The church accordingly was built, and the “noble Tuscan portico,” which is said to be exactly like one described by the Italian architect Vitruvius, was erected in Covent Garden—nobody remembering that the entrance could not possibly be there, as the altar occupies the eastern extremity of every church.
Passing through the “sham portico”—as it was contemptuously called by Horace Walpole—we come to the northern side of the square and find a long row of red-brick houses built over a colonnade so broad and lofty that we pause in wonder. The handsome groined roof is supported on massive stone pillars, now disfigured with paint and compo. The pavement is dirty and ill-kept, and the shops, thus sumptuously sheltered, are of the dingiest description. At the end of the colonnade the stone pillars have been replaced by iron ones, and behind these is the large foreign fruit market.

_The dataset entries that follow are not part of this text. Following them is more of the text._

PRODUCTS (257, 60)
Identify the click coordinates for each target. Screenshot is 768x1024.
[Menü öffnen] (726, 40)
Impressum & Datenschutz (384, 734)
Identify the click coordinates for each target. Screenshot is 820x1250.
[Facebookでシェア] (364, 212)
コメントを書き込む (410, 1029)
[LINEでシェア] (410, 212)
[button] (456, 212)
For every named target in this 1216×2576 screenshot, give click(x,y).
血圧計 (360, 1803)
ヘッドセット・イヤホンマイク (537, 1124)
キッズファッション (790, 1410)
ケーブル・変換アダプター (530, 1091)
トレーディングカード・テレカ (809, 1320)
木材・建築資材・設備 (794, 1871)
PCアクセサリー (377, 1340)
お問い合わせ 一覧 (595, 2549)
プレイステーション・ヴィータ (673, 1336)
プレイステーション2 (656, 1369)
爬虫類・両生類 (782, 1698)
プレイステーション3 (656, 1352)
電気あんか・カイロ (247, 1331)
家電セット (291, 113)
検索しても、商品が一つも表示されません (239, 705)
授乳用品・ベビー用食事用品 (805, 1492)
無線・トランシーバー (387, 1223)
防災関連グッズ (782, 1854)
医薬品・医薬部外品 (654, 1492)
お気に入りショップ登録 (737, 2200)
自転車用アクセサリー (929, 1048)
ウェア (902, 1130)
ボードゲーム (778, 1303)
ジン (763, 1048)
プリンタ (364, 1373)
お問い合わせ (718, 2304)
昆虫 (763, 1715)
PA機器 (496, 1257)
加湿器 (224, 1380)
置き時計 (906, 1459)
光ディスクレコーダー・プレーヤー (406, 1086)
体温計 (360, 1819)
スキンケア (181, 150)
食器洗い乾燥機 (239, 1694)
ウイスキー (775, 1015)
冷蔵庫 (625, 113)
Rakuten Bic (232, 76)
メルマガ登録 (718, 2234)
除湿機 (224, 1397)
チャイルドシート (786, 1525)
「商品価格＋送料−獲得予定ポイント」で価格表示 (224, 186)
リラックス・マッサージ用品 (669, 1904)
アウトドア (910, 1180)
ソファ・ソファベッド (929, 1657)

This colonnade is called the Piazza, and it, too, was designed as long ago as 1633 by Inigo Jones. Probably the fact that the architect took the model of his church from Vitruvius will account for the Italian name given to the square, a name which struck Byron as so remarkable, that he wrote—
“bating Covent Garden, I can hit on
No place that’s called Piazza in Great Britain.”
To realise the aim of Inigo Jones in building this place, we must picture the scene as it was in his day.
There was no market, and the great square was a free open space, neatly gravelled, and admirably kept in order. It was bounded on the south side by the garden of Bedford House, outside the wall of which a grove of trees, “most pleasant in the summer season,” gave grateful shade to a few market-women who sat there selling fruit and vegetables. Jones’s Piazza was built round the north and east sides of the square, and the colonnade thus constructed formed the fashionable promenade of the ladies and gentlemen who lived in the surrounding houses. Some years later a handsome column, surmounted by a sun-dial, was erected in the middle of the open space, and on the black marble steps at its base, we are told that “cleanly matrons” used to sit and dispense barley broth and porridge to their customers.
At the end of the seventeenth and the beginning of the eighteenth centuries the houses in the Piazza were occupied by persons of high position and considerable wealth. Among these were several celebrated painters, such as Sir Peter Lely and Sir Godfrey Kneller. Lely’s real name was Van der Faes, but his grandfather being a perfumer, whose sign was the lily, Sir Peter’s father, on becoming an officer, discarded the family name, adopting instead that of Lely, which his son was destined to make famous. Sir Peter became a great favourite at the English Court; he died in 1680, and was buried by torchlight in the Church of St. Paul’s, which faced his dwelling.
The next year Sir Godfrey Kneller came into the Piazza, and here he lived for twenty-four years. He had a wonderful garden behind his house, and cultivated the rarest and most beautiful flowers.
In 1717, the beautiful and witty Lady Mary Wortley Montague was living in the Piazza. She had been christened at St. Paul’s in 1689.